Knowing in action and the practice turn

“When we go about the spontaneous, intuitive performance of the actions of everyday life, we show ourselves to be knowledgeable in a special way,” wrote Donald Schön in 1983’s The Reflective Practitioner. “It seems right to say that our knowing is in our action.”

Re-reading Schön in relation to the “practice turn.”

Wikipedia on social practice:

Social practice is a theory within psychology that seeks to determine the link between practice and context within social situations. Emphasized as a commitment to change, social practice occurs in two forms: activity and inquiry. Most often applied within the context of human development, social practice involves knowledge production and the theorization and analysis of both institutional and intervention practices.

And a 2012 paper, (“Strategy-as-Practice: Taking Social Practices Seriously”), by Eero Vaara and Richard Whittington:

The origins of the practice perspective can be traced to Wittgenstein (1951) or Heidegger (1962), but the past few decades have seen a proliferation of theories of practice — to the extent that we can speak about a “practice turn” in the social sciences generally (Reckwitz, 2002; Rouse, 2007; Schatzki et al.,2001). This turn includes seminal and diverse contributions by philosophers (Foucault, 1980), sociologists (de Certeau, 1984; Giddens, 1984), anthropologists (Bourdieu, 1990), ethnomethodologists (Garfinkel, 1967), activity theorists (Engeström, Miettinen, & Punamäki, 1999; Vygotsky, 1978), discourse scholars (Fairclough, 2003), and many more. In short, “practice” implies more than simply practical; it links strategy research to deep traditions of theoretical and empirical work in other disciplines. We highlight here how this practice turn defines itself in opposition to methodological individualism and emphasizes instead the embedded nature of human agency, the importance of macro social institutions, emergence as well as design, the role of materiality, and the critical examination of the otherwise taken for granted.

Zone of proximal unlearning

Reading the 1999 U.S. National Research Council (NRC) report, “How People Learn: Bridging Research and Practice,” I couldn’t help but recall that (widely attributed) Twainism: It ain’t what you don’t know that gets you into trouble. It’s what you know for sure that just ain’t so.

The first of the NRC’s three key findings:

Students come to the classroom with preconceptions about how the world works.
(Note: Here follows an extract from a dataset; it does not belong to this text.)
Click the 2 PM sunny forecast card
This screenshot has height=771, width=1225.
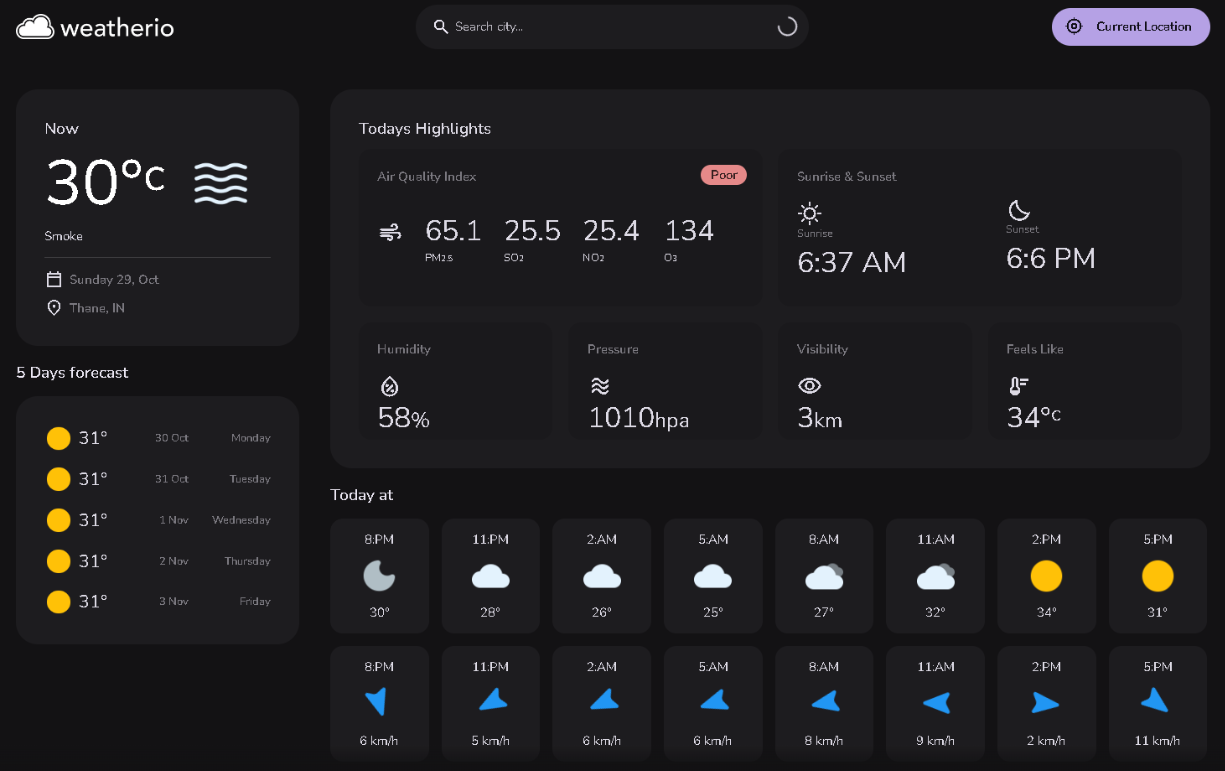coord(1046,576)
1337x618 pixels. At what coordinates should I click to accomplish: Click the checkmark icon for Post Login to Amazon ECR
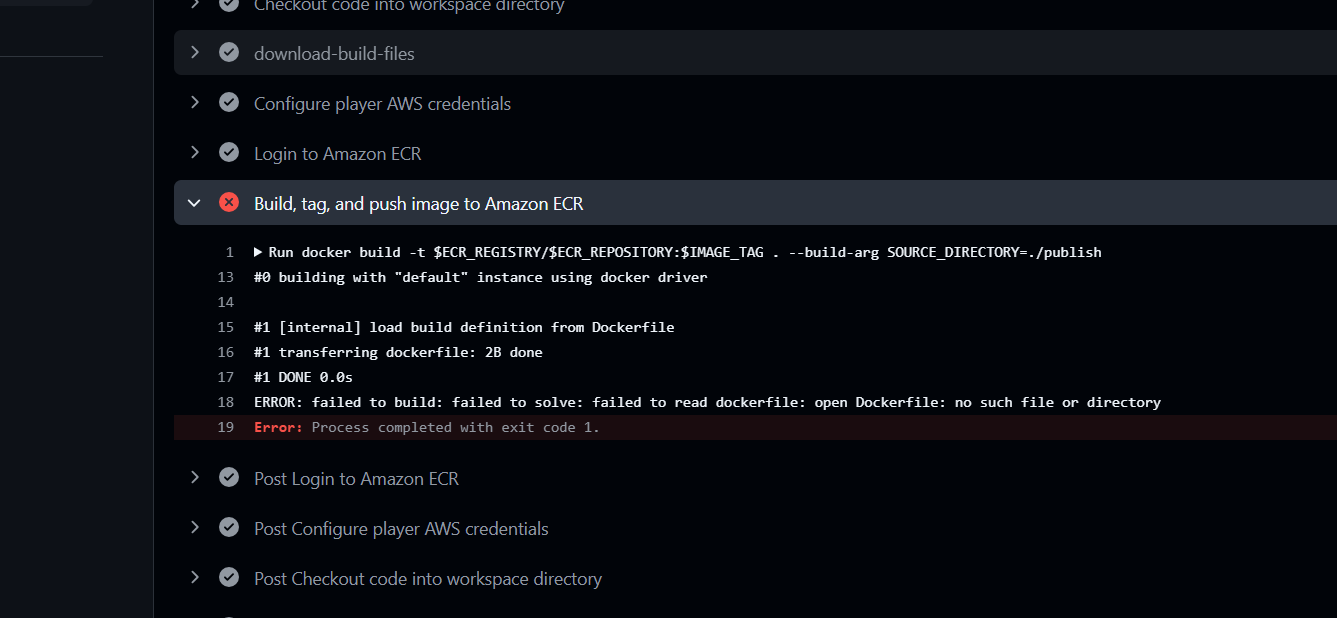229,478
If their initial understanding is not engaged, they may fail to grasp the new concepts and information that are taught, or they may learn them for purposes of a test but revert to their preconceptions outside the classroom.

Research on early learning suggests that the process of making sense of the world begins at a very young age. Children begin in preschool years to develop sophisticated understandings (whether accurate or not) of the phenomena around them (Wellman, 1990). Those initial understandings can have a powerful effect on the integration of new concepts and information. Sometimes those understandings are accurate, providing a foundation for building new knowledge. But sometimes they are inaccurate (Carey and Gelman, 1991). In science, students often have misconceptions of physical properties that cannot be easily observed. In humanities, their preconceptions often include stereotypes or simplifications, as when history is understood as a struggle between good guys and bad guys (Gardner, 1991). A critical feature of effective teaching is that it elicits from students their preexisting understanding of the subject matter to be taught and provides opportunities to build on — or challenge — the initial understanding.
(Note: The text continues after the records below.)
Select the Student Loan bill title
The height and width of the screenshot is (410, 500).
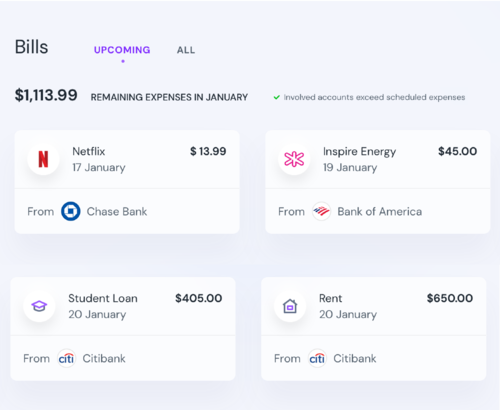tap(103, 298)

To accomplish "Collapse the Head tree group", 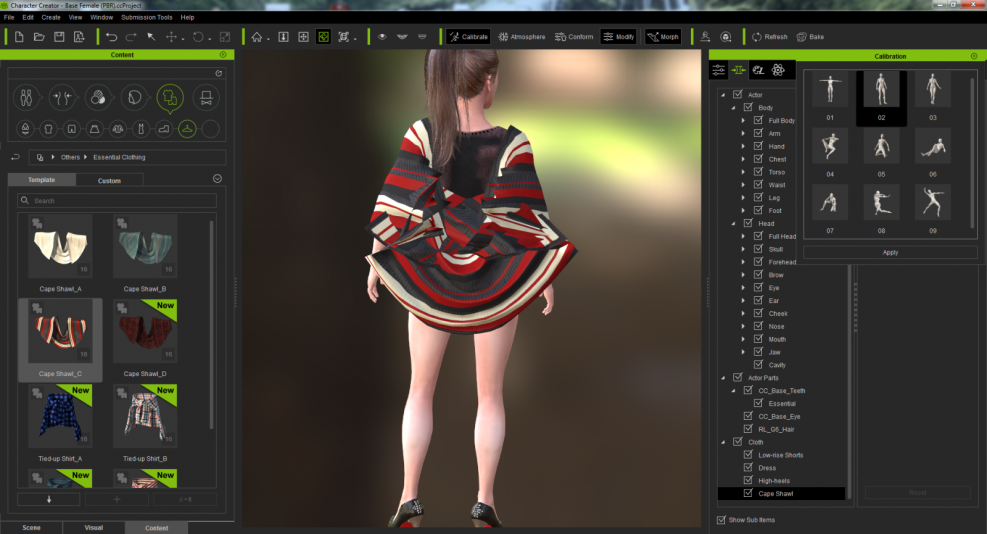I will click(733, 223).
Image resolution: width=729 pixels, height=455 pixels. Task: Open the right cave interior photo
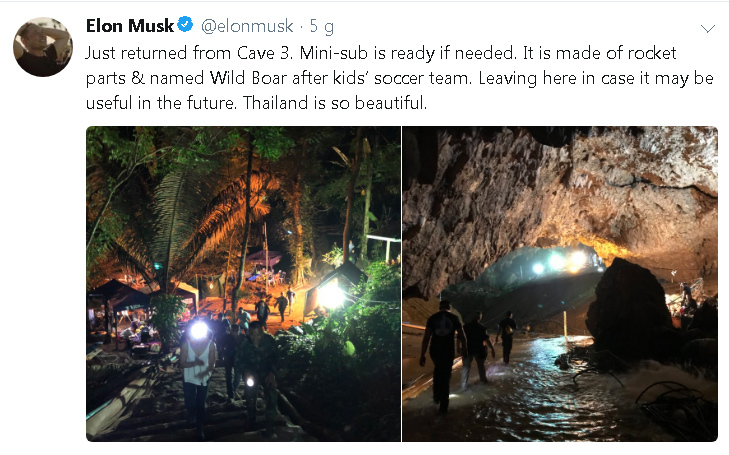click(x=560, y=283)
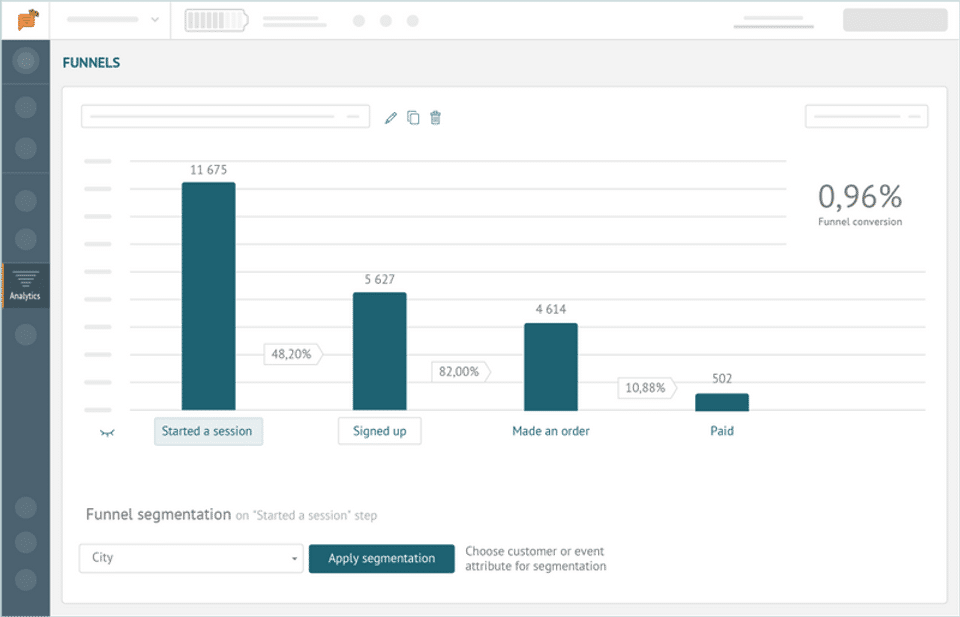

Without using the terminology, this description of “learning to unlearn” points to a practice sometimes called instructional scaffolding — that is, teaching with appreciation and support for each student’s zone of proximal development, or area of potential growth. Except that, in this case, it’s the zone of proximal unlearning that offers a sweet spot for perceived development.

Diagram from the Wikimedia Commons on the left, and my revised version on the right. Thoughts? [Diagram updated]
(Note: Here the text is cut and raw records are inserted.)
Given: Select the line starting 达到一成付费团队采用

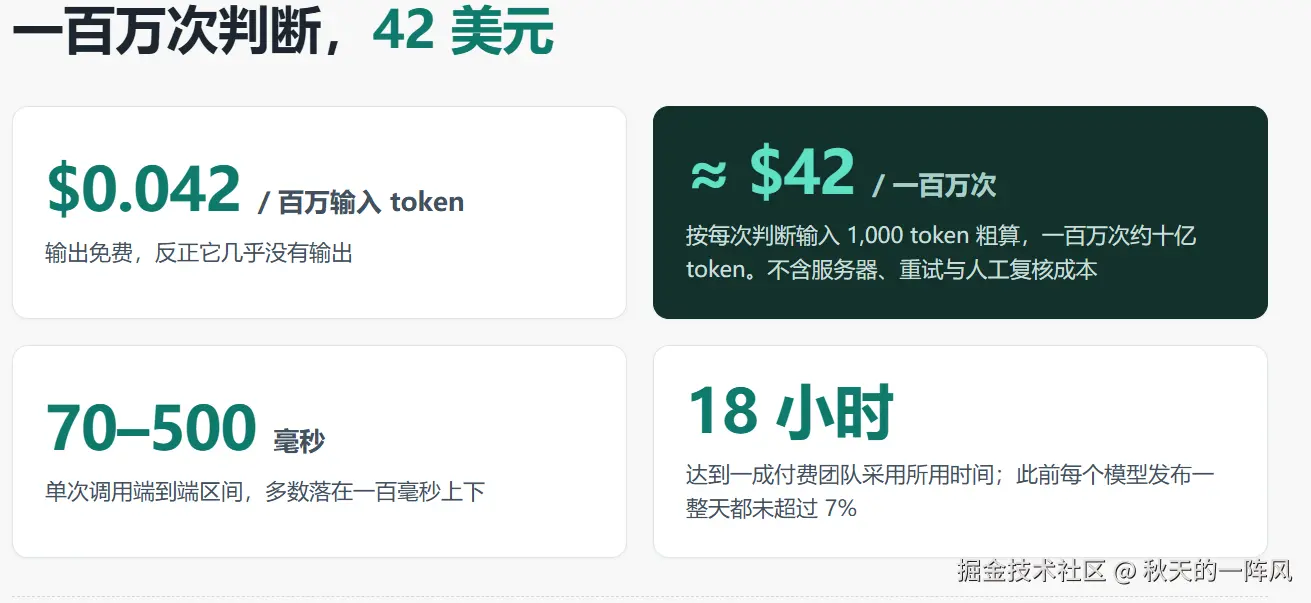Looking at the screenshot, I should [950, 475].
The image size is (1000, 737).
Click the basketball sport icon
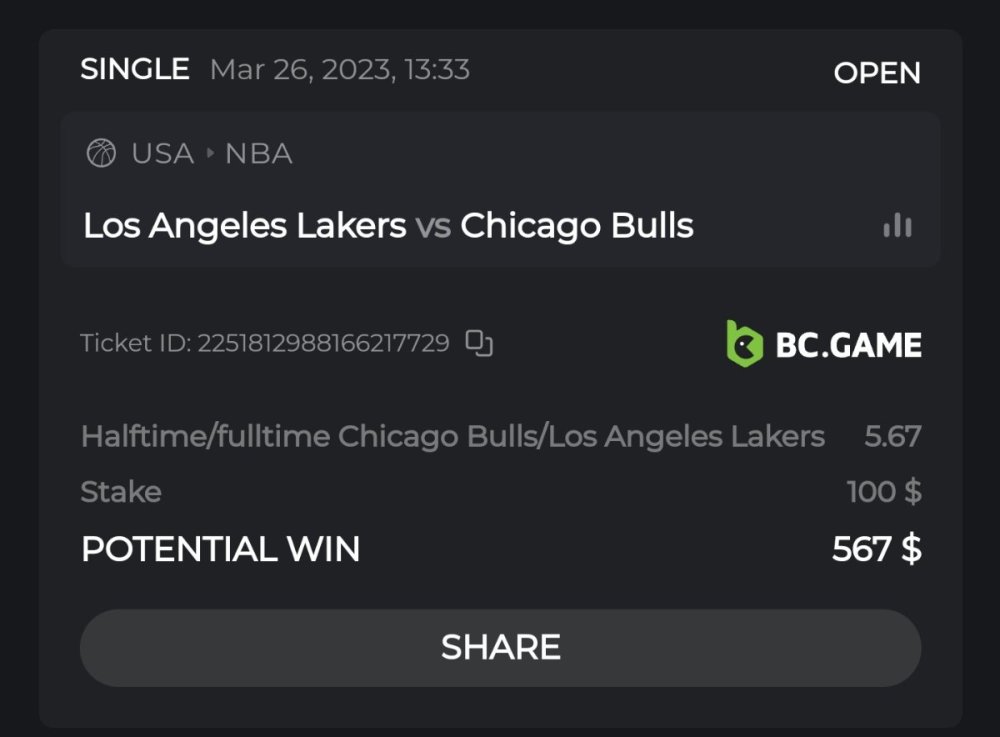click(x=101, y=154)
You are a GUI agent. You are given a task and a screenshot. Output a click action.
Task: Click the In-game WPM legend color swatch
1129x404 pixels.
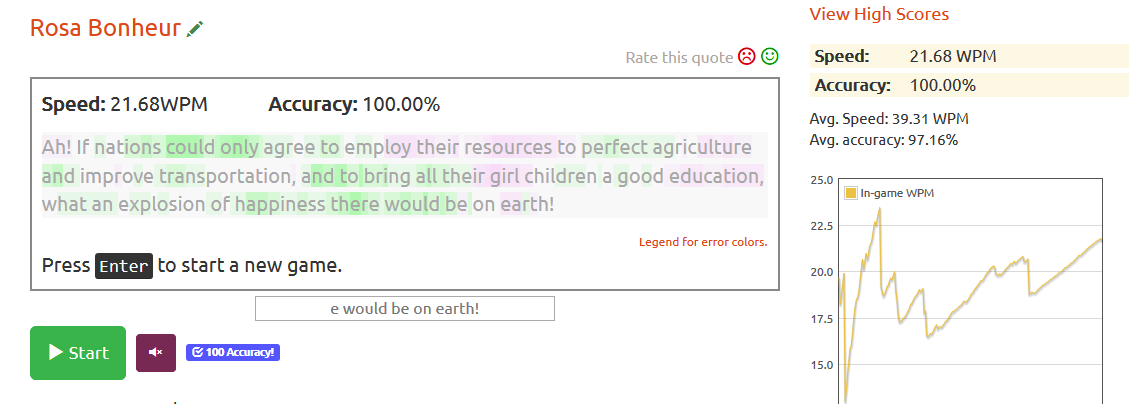click(851, 193)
zone of proximal unlearning

What is it that we do when we do what we do?

In the book Systems Practice: How to Act in a Climate-Change World, Ray Ison describes systems practice as a kind of performance.

From my review in the journal Ecopsychology (just out, vol. 5 issue 2):

[Ison’s] guiding question for this performance is this: what is it that we do when we do what we do? This double-layered look — not only at what we do but also at our looking at what we do — can help illuminate an immersive web of existence: our emotions, language, social rules and norms, and so on. We are, he emphasizes, always in one emotion or another. Calm is an emotion, along with more pronounced ones, like fear or joy. Language, rules, and social norms are types of social technologies in which our daily practices are embedded, often invisibly.

This embeddedness becomes a trap when accustomed ways of being or thinking, reified in social technologies, leave us unaware of alternative possibilities or powerless to adopt them. To reify is to perpetuate distinctions that arise from projecting our meaning onto the world, thereby ‘‘making a thing’’ of our experiences, as when we talk about problems and solutions rather than perceptions of problematical situations and effective actions. Every noun, Ison writes, obscures a verb.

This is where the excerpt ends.